▶ **EXERCICE À TRAITER**: Modifiez le passage fourni en le reproduisant depuis « 191 Dans la » jusqu’à « facie de discrimination. » inclus, et remplacez-y « l’employeur » par « la direction ».

▶ **PASSAGE FOURNI**:

━━━━━━━━━━━━━━━━━━━━━━━━━━━━━━

191 Dans la présente affaire, l’employeur ne reconnaît toutefois pas que l’état matrimonial du fonctionnaire était suffisant pour justifier l’allégation que le long trajet entre son domicile et son lieu de travail avait des répercussions discriminatoires. En outre, le fonctionnaire a ensuite omis – et il n’y est pas non plus parvenu devant moi – de produire suffisamment de preuves prima facie de discrimination.

192 Ensuite, en ce qui concerne l’argument plutôt faible qu’il y avait obligation de prendre des mesures d’adaptation en raison d’une incapacité pour cause médicale, encore une fois, il n’y a eu aucune preuve révélant qu’une maladie ou un trouble limitait le fonctionnaire d’une façon qui justifiait une mesure d’adaptation. Le médecin de famille du fonctionnaire, de même que l’évaluation de Santé Canada, ont toutes deux indiqué, en 2006, qu’il était apte à travailler sans restriction. La longue série de certificats médicaux présentés après avril 2007 n’expliquait pas pourquoi le fonctionnaire ne pouvait pas retourner au travail. Le fonctionnaire n’a pas donné suite aux maintes demandes qu’on lui a faites de fournir de meilleures justifications médicales pour appuyer son allégation selon laquelle, comme l’indiquaient ses certificats médicaux, il était [traduction] « incapable, en raison d’une maladie ou d’une blessure », d’accomplir ses fonctions habituelles. Ces certificats sont particulièrement préoccupants compte tenu de l’aveu du fonctionnaire qu’il conduisait en fait une semi-remorque pendant ce temps (même s’il n’a jamais divulgué cette information à son employeur). Comment peut-on alors dire que le fonctionnaire avait des capacités limitées en raison d’une maladie ou d’une blessure ou encore que ces limites étaient telles qu’elles nécessitaient une mesure d’adaptation? Que le fonctionnaire affirme qu’il souffrait de stress n’est pas suffisant selon moi. Il n’y a aucune preuve pour appuyer l’affirmation du fonctionnaire qu’il souffrait de stress. De plus, la seule source potentielle de stress – sa relation avec M. McReavy – s’est envolée lorsque ce dernier a quitté le lieu de travail; cette excuse ne peut donc expliquer la prétendue incapacité du fonctionnaire de retourner au travail après cette date.

━━━━━━━━━━━━━━━━━━━━━━━━━━━━━━

▶ **EXTRAIT DE DONNÉES**:
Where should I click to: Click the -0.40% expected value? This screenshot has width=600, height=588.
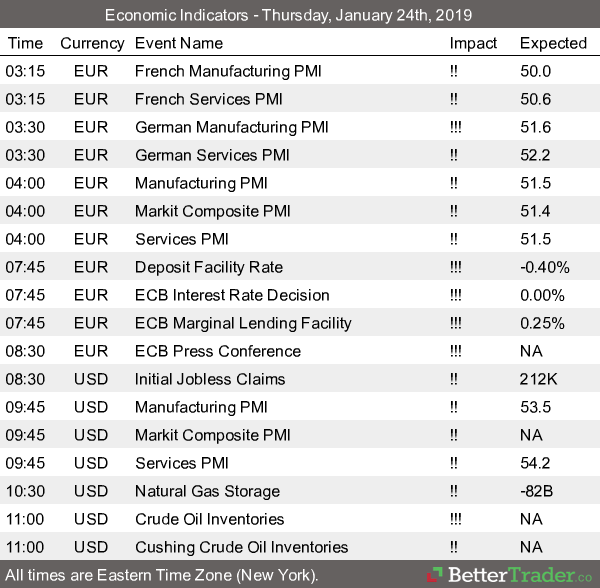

━━━━━━━━━━━━━━━━━━━━━━━━━━━━━━

▶ **RÉPONSE PROPOSÉE**:
191 Dans la présente affaire, la direction ne reconnaît toutefois pas que l’état matrimonial du fonctionnaire était suffisant pour justifier l’allégation que le long trajet entre son domicile et son lieu de travail avait des répercussions discriminatoires. En outre, le fonctionnaire a ensuite omis – et il n’y est pas non plus parvenu devant moi – de produire suffisamment de preuves prima facie de discrimination.